According to the Bureau of Labor Statistics, productivity across retail has not increased in nearly 30 years. In our digital marketplace, more data than ever is being acquired through multiple platforms emerging to keep up with unpredictable consumer behavior. This data-driven environment is only getting more complex by the minute.
For field and corporate teams in retail, data has evolved from being the go-to source of insight to a digital nightmare that’s bogging down the industry. On any given day, managers are expected to compile and analyze nearly 100 reports to find top priorities for their stores that have a multitude of needs. This is on top of performing daily tasks to keep stores afloat while remaining customer focused. Corporate planning and forecasting are complex processes that require a centralized data source for a streamlined, holistic understanding of the business.
On any given day, managers are expected to compile and analyze nearly 100 reports to find top priorities for their stores that have a multitude of needs. This is on top of performing daily tasks to keep stores afloat while remaining customer focused.
Retailers need tools that increase productivity by eliminating scattered data, improving collaborations across departments, and automating complex decision making. But first, let’s take a deeper look into what’s broken.
What’s Really Up with Productivity in Retail?
Data management in retail is outdated. Some businesses in retail are crippled by continuing to use complex spreadsheets to organize and manage data. This system worked 30 years ago when the exchange of information could take days or even weeks. Now data is monitored in real time and there’s no way even the most sophisticated spreadsheets can keep up.
Another concern is the disconnect between departments within mid-size to conglomerate retail businesses. Finance uses its own set of data to make decisions in planning that can affect multiple departments at once. When things change, as they often do in the planning process, it’s critical that every affected department should have live access to this information so they can pivot.
Lastly, many retailers aren’t using aggregated data to peak potential. Field leaders in retail are not properly trained in translating available data into actionable priorities. Inventory piles up in back rooms due to inefficient tracking. Continuity is affected when store employee turnover increases when managers are disengaged. As problem after problem arises, stores lose their appeal and are soon eligible for the chopping block—the inevitable closure.
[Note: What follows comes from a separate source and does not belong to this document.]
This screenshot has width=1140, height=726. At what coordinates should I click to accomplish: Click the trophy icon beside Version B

Connecting Data, People, & Planning
According to Pierre Chambe, consolidation and reporting director for Sephora, the French beauty retailer’s internal planning process used to be disconnected. They were using Excel spreadsheets that ultimately were integrated into legacy spreadsheets. Visibility in planning across the company was low and it made forecasting increasingly difficult. Sephora’s finance department decided to centralize their data by using connected planning provided by Anaplan.
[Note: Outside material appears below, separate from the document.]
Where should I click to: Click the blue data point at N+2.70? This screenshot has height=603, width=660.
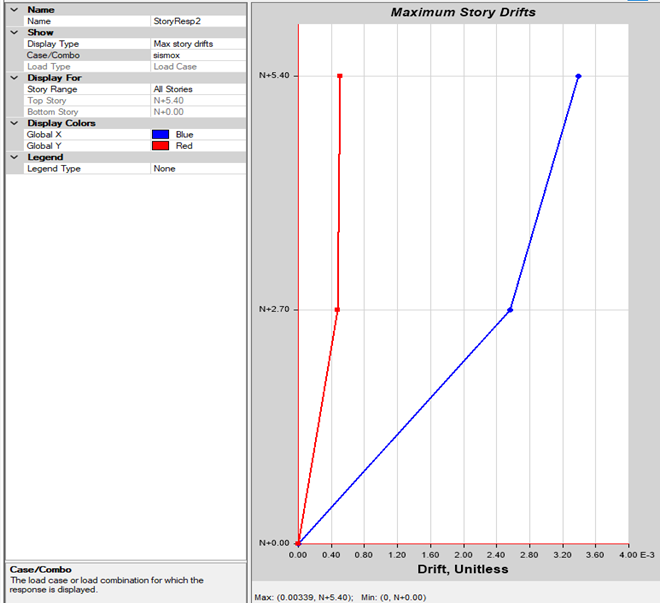510,310
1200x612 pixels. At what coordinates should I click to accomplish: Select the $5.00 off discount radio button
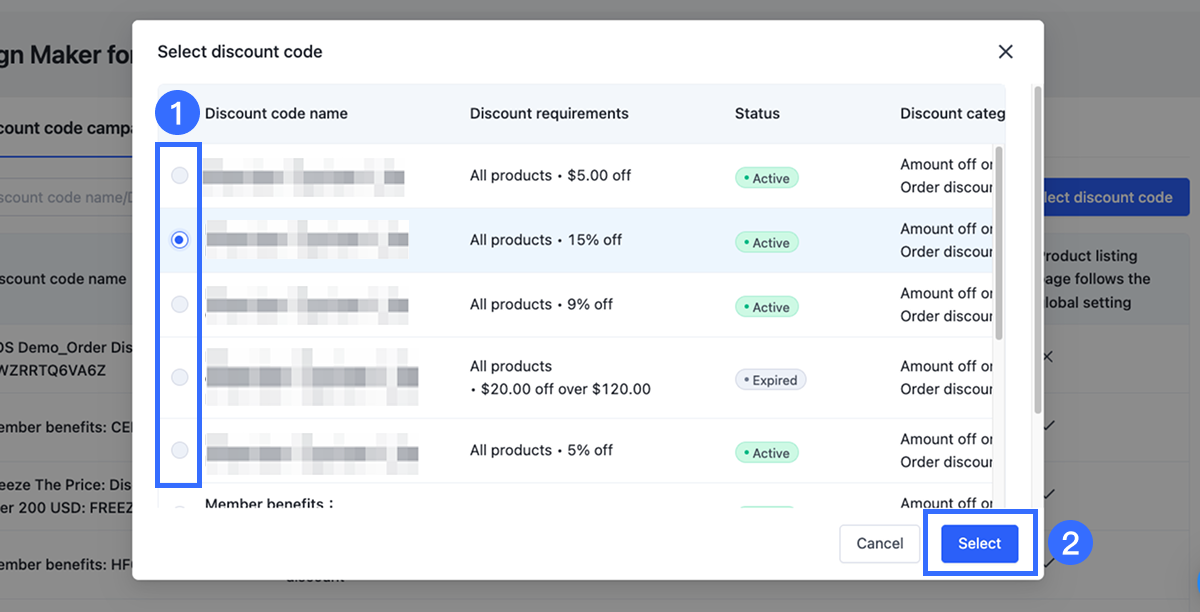[x=180, y=176]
Anaplan, a cloud-based connected planning software, was designed to help businesses make better decisions, manage risk and uncertainty, and improve overall productivity. The goal is to provide a unified view of an organization’s data and make it easily accessible to decision-makers at all levels of the organization. Sephora’s finance department was able to use the tool to consolidate their spreadsheet data in the platform during their biggest challenge, planning for new store openings across the U.S.
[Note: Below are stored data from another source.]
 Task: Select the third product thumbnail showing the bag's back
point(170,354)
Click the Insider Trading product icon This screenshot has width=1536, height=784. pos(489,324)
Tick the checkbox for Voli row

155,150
“We used all the Excel spreadsheets spread across the organization to model into the Anaplan platform to have more visibility and to be able to simulate, play with assumptions, and be able to speed up our forecasting process,” explains Chambe. Anaplan provided a single source of analysis for all data, enabling Sephora to make better decisions and respond quickly to changing conditions. It also eliminated tedious, manual processes that created a more efficient and collaborative planning process.
Artificial Intelligence for Decision Making
Field leaders juggle multiple tasks in a variety of areas. Inventory management, team management, marketing—it’s amazing how they manage to keep their heads on straight. But that’s the problem, they shouldn’t have to do it alone.
With nearly 1,000 stores opening yearly, Dollar General is one the fastest growing retailers in the U.S. But with scale comes obstacles that seem to affect district managers who oversee 20 stores on average. Dollar General’s SVP of Corporate Store Operations, Zak Brining, was looking to bring consistency in productivity across the district level of over 19,000 stores without dumping another complicated report onto their district managers’ plates. Quorso filled that gap.
Quorso is an AI-powered platform that provides real-time recommendations to store managers on how to optimize their store operations and improve customer experience. Quorso also uses machine learning to analyze customer data and predict future sales trends, helping retail leadership make more informed decisions about product placement and promotions.
“Investing in District Managers and other Field Leaders is critical to Dollar General’s success. Quorso is unique in the marketplace. It combines best-in-class analytics to identify personal priorities for each manager, with an intuitive workflow that guides them to take the right actions in seconds,” says Brining. Simplifying the day-to-day responsibilities of retail field leaders has not only increased productivity but overall sales as well.
Technology is not a silver bullet, but it helps retailers leapfrog over antiquated systems and processes. To remain competitive in a rapidly changing environment, retailers have to prioritize the data they have available. Critical thinking, a human analytical tool, is key to determining the “why” of the data being collected. Asking high-gain questions that reveal the problems and solutions is the first step to finding a collaborative tech partner to make sense of data and analytics. Looking forward, boosting productivity comes down to one major truth: Excel spreadsheets are out while connected planning and AI-backed decision making are in.